Childe the Hunter travelling home one dark and stormy night, got caught in a Blizzard his horse fell and died so the story goes he slit the horse's belly open and crawled in to keep warm sooner or later realising he would'nt get home composed a note (just happened to have Quill and ink on him) saying that who ever finds me and gives me a Christian Burial shall have all my land and money later a couple of uneducated peasants found Childe and the note and of course not being able to read took the note to the Tavistock monks whereby they set off to find Childe the Hunter as they were doing this the monks of Plymstock also heard about Childe's land and money and the request for a Christian Burial set off on to the moors where they ambushed the monks of Tavistock and gave them a good seeing too! took the note and all that went with it.

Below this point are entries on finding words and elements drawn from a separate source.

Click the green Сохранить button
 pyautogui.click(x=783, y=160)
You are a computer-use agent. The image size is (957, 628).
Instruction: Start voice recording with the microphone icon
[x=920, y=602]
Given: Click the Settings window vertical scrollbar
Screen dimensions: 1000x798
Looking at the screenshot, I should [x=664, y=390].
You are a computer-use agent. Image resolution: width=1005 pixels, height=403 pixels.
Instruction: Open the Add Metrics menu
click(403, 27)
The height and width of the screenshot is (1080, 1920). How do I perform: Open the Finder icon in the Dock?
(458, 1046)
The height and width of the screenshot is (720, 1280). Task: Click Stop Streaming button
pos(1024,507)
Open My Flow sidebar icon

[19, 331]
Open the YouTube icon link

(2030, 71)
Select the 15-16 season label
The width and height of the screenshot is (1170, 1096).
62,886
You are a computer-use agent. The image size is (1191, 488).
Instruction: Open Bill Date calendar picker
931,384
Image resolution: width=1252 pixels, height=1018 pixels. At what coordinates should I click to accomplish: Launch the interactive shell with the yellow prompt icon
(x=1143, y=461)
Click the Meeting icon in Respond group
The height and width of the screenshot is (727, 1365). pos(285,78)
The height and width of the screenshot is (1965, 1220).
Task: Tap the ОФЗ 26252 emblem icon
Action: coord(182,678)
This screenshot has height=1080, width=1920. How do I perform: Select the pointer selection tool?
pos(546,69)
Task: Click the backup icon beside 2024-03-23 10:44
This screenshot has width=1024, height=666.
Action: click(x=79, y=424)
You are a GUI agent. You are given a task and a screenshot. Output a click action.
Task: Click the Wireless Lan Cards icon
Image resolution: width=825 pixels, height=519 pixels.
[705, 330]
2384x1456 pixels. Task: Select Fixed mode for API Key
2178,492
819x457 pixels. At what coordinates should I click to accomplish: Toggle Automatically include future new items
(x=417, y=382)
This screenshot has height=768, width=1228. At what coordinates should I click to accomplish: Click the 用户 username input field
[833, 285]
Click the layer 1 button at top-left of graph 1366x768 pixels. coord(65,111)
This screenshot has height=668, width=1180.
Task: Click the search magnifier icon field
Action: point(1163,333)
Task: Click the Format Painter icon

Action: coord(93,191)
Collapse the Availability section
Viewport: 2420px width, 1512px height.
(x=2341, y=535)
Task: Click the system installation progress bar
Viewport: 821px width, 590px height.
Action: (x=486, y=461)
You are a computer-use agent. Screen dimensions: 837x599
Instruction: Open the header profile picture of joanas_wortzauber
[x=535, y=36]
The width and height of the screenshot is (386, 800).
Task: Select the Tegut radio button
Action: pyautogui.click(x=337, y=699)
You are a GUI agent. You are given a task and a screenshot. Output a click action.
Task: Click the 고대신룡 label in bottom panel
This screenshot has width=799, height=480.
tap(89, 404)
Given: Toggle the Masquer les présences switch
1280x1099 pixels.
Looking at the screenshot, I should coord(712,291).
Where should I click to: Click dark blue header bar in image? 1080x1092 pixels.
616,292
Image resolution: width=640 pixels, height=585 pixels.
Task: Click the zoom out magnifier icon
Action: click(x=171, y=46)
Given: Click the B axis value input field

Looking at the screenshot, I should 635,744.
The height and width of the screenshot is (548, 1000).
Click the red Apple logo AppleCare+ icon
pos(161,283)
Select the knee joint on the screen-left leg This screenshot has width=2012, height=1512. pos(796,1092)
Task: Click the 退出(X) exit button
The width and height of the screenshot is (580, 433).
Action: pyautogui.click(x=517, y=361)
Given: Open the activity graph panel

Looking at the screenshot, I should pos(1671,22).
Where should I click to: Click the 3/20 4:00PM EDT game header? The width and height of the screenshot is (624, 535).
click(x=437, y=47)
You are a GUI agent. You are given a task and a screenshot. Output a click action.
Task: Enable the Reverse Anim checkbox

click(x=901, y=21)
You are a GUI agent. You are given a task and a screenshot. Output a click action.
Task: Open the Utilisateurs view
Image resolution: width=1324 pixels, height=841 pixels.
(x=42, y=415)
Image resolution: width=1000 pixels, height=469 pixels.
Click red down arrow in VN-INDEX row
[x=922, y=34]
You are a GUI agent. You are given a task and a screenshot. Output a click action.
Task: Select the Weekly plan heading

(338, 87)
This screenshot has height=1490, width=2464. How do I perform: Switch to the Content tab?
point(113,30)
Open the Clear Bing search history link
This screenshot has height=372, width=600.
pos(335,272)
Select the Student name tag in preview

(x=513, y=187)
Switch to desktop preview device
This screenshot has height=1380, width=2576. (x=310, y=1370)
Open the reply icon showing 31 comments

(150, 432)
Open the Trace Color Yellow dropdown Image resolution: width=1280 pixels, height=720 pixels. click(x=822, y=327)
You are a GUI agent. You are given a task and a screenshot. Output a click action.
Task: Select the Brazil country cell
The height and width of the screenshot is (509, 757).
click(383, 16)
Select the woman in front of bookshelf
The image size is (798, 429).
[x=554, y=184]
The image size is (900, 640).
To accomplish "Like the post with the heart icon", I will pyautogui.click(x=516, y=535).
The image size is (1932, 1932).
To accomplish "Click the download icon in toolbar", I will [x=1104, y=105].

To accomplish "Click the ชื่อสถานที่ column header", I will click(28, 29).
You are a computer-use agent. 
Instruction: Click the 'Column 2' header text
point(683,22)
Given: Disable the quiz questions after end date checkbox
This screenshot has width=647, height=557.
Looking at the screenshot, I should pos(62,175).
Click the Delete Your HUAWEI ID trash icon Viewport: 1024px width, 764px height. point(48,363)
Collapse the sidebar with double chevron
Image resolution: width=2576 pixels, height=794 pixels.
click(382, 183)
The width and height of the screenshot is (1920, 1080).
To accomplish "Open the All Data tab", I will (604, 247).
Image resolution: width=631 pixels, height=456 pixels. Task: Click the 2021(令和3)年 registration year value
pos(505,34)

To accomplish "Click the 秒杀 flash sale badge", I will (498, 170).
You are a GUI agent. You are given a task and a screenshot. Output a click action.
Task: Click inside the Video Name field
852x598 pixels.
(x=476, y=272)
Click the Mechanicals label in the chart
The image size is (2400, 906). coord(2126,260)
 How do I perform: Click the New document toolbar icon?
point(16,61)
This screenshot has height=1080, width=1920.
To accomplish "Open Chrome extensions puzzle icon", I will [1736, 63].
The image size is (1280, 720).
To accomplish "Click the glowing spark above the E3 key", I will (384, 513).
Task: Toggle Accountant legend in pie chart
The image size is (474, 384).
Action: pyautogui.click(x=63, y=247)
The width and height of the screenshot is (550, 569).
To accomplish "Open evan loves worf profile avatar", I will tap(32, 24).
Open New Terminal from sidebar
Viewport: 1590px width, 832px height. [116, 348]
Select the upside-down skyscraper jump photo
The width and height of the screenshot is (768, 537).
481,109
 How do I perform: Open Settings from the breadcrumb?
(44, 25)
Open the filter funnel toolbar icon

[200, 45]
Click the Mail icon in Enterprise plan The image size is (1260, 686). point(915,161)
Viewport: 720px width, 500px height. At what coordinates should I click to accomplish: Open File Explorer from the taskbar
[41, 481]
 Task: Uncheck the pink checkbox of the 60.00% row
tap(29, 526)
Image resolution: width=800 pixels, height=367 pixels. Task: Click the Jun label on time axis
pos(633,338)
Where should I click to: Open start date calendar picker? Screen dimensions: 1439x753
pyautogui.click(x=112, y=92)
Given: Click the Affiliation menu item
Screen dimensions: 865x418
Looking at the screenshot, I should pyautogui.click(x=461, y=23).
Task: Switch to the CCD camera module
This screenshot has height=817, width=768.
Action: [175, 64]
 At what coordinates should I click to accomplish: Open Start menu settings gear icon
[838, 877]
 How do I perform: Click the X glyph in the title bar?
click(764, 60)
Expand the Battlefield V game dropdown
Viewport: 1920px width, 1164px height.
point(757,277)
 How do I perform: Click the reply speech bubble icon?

The weather on Dartmoor can be very changeable. Make sure you pack a jumper and some waterproofs if you look for Childe's Tomb - or you may end up repeating this 'The Empire Strikes Back' moment:
"It is left us by tradition that one Childe of Plimstoke, a man of fair possessions, having no issue, ordained, by his will, that wheresoever he should happen to be buried, to that church his lands should belong. It so fortuned, that he riding to hunt in the forest of Dartmore, being in pursuit of his game, casually lost his company, and his way likewise. The season then being so cold, and he so benumed therewith, as he was enforced to kill his horse, and embowelled him, to creep into his belly to get heat; which not able to preserve him, was there frozen to death; and so found, was carried by Tavistoke men to be buried in the church of that abbey; which was so secretly done but the inhabitants of Plymstoke had knowledge thereof; which to prevent, they resorted to defend the carriage of the corpse over the bridge, where, they conceived, necessity compelled them to pass. But they were deceived by guile; for the Tavistoke men forthwith built a slight bridge, and passed over at another place without resistance, buried the body, and enjoyed the lands; in memory whereof the bridge beareth the name of Guilebridge to this day."
(Thomas Risdon's Survey of Devon, early 17th century, quoted by Jennifer Westwood in 'Albion').
'Childe' apparently comes from the Anglo Saxon 'Cild', meaning 'young lord'. Obviously the tomb, if you follow the story, can't be where he's buried. Because that's Tavistock. Oh well.